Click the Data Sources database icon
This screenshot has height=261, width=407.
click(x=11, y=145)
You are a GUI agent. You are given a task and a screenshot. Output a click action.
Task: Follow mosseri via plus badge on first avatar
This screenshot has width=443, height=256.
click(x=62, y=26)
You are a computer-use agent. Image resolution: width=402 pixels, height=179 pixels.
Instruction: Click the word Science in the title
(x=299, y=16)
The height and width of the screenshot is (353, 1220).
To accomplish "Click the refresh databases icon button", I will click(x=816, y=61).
==
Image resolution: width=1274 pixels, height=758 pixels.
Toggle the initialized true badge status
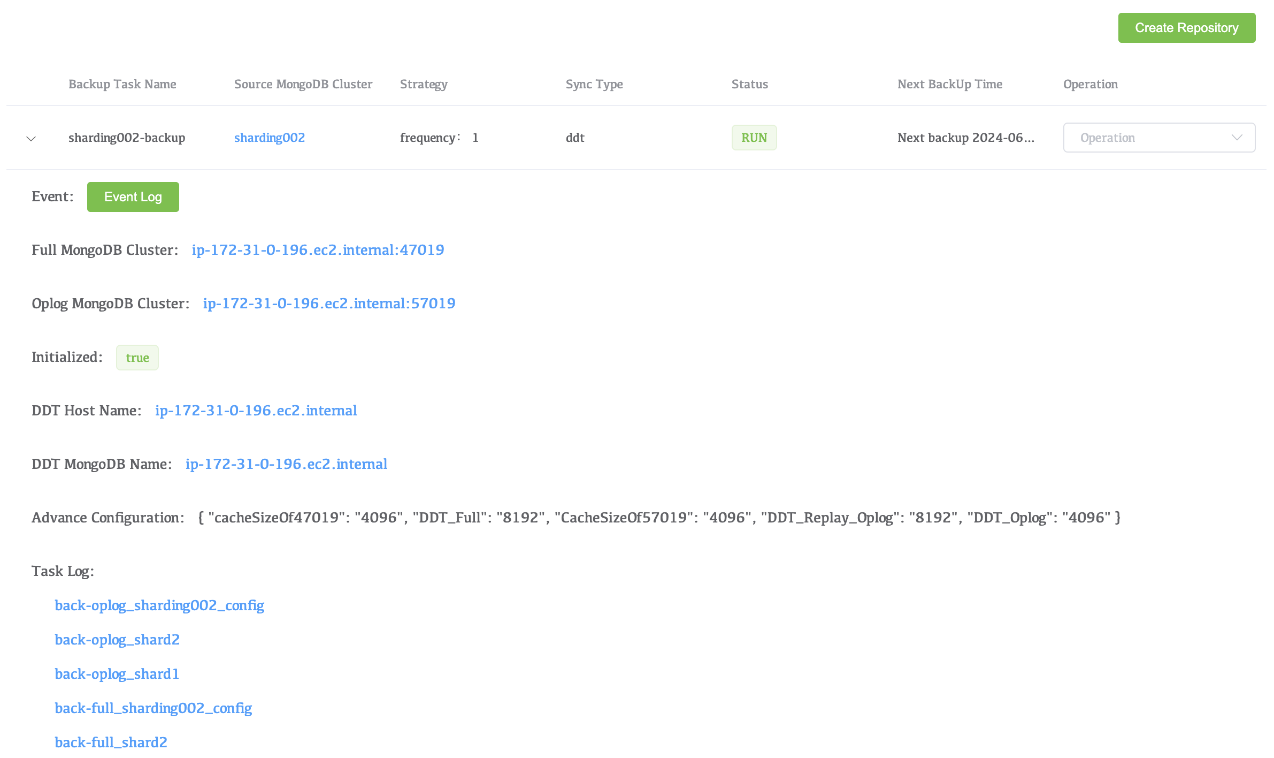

YOUR ASSIGNMENT
For the records above, state the number of lines that contain "resolution", and provide nothing further.

ANSWER SECTION
2